Un progetto “ibrido” tra ricerca sperimentale e prototipo industriale, come evidenzia la sua tempistica, peraltro approssimativa: entro il 2035-40 passare alla fase “Demo”, che entro il 2050 si dovrebbe concludere con la produzione dei primi kWh. Il progetto Iter risulta obsoleto ancor prima della sua entrata in esercizio. Infatti:

a) non è in grado di portare alcun contributo in tempo utile alla lotta contro la drammatica accelerazione del global warming, l’angoscia del “non c’è più tempo”;

b) è in profonda contraddizione con la sopravvenuta strategia Ue (2007) dei tre 20% al 2020, divenuta riferimento dell’Accordo di Parigi (ratifica 2016), che prevede uno spostamento dalla grande produzione di energia concentrata, come le megacentrali elettriche, a energie diffuse sul territorio e più facilmente controllabili dai cittadini fino all’autogestione (vedi, anche in Italia, le “comunità energetiche”); se al 2050 il 100% della produzione elettrica non verrà dalle energie rinnovabili, come prevedeva il sondaggio effettuato dalla McKinsey tra produttori di elettricità e istituti finanziari (2011), ci si sarà però molto vicini.

Visto che già nel 2020 la produzione di elettricità da rinnovabili si è attestata sul 38%, superando per la prima volta quella da fonti fossili; che tra gli obiettivi del Recovery fund Ue c’è una forte spinta per aumentare questa quota già entro il 2030 e che Cop 26 deluderà pure, ma accelera decisioni e realizzazioni in questa direzione. Un quadro che rende inutile, oltre che fuori tempo, il costosissimo e assai futuribile kWh da fusione.

Il fabbisogno energetico del mondo è sempre stato una questione strategica, intessuta di complesse manovre politiche a servizio di interessi economici e/o dei potenti, oggi drammaticamente connotata dal “Non c’è più tempo”.

Forse è anche possibile una lettura di Cop 26 come recepimento, almeno come indicazione, di quella che abbiamo chiamato “2025, linea del Piave climatica”. Di certo bisognerà battersi in tutte le sedi perché quei ritmi di crescita prima riportati per le rinnovabili siano almeno raddoppiati entro quella data.

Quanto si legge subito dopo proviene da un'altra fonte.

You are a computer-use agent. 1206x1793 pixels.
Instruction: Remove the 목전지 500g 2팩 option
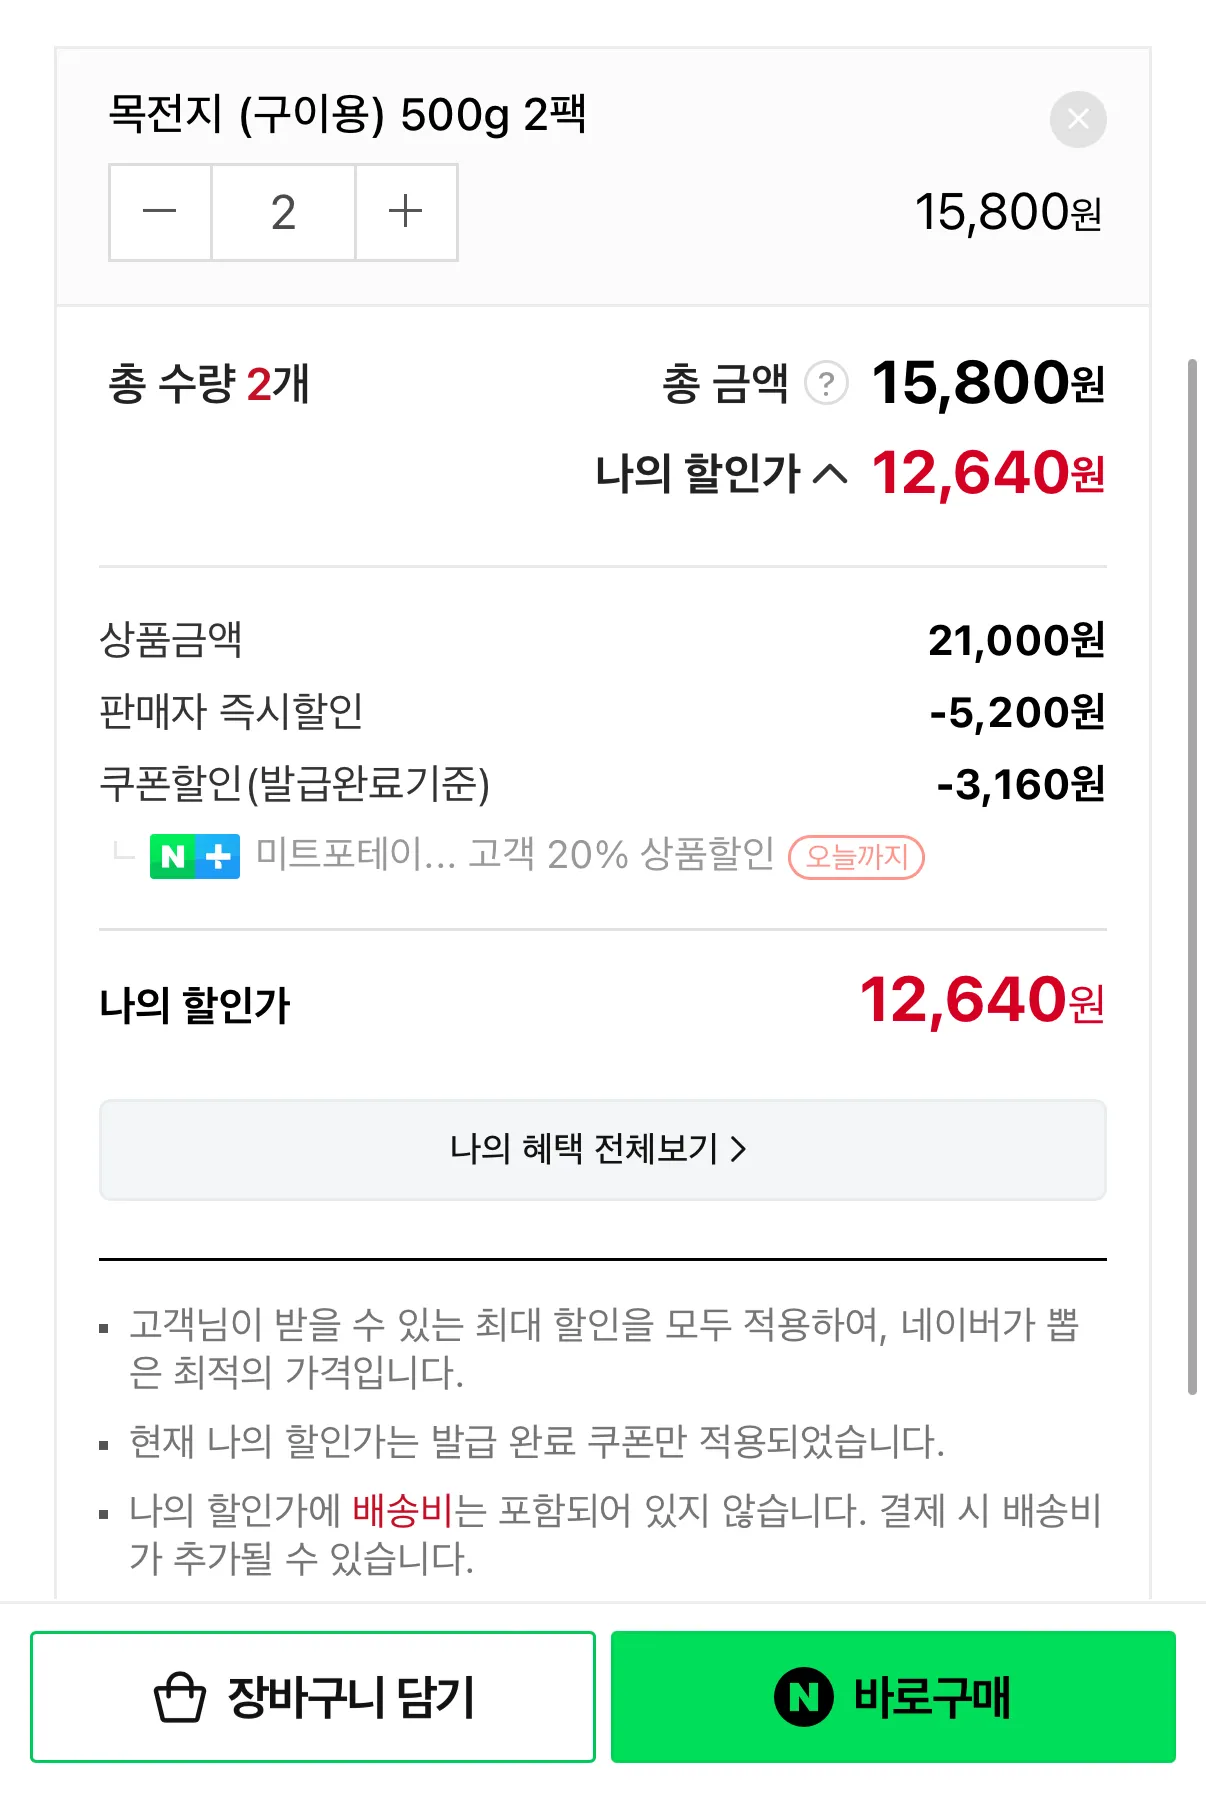[1077, 119]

Ogni gruppo di stakeholder dovrà dotarsi nel suo Paese di obiettivi precisi, congruenti con quella linea. Il primo impegno, qui in Italia, è far cambiare rotta all’Eni o, altrimenti, far sostituire il suo inadeguato gruppo dirigente. A cominciare dalla sessione di Bilancio in Parlamento, dove la battaglia per passare dalle troppe parole ai fatti è ridurre quella marea di miliardi che ogni anno finanziano, con le tasche degli italiani, “Sussidi Ambientali Dannosi”, cioè le tariffe agevolate di cui può fruire sia la grande industria che la PMI nell’acquisto di idrocarburi.

Battaglia omogenea a quella contro il CCS, il progetto di nuovi investimenti sul metano e “forte Apache” dell’Eni nella sua perversa resistenza a farci restare nell’era dei fossili. Nessuno è ingenuo sulla difficoltà di questo impegno ma è necessario e non impossibile.

L’articolo è stato pubblicato sul n.5/2021 della rivista bimestrale QualEnergia con il titolo “Questa o quella per me pari sono”.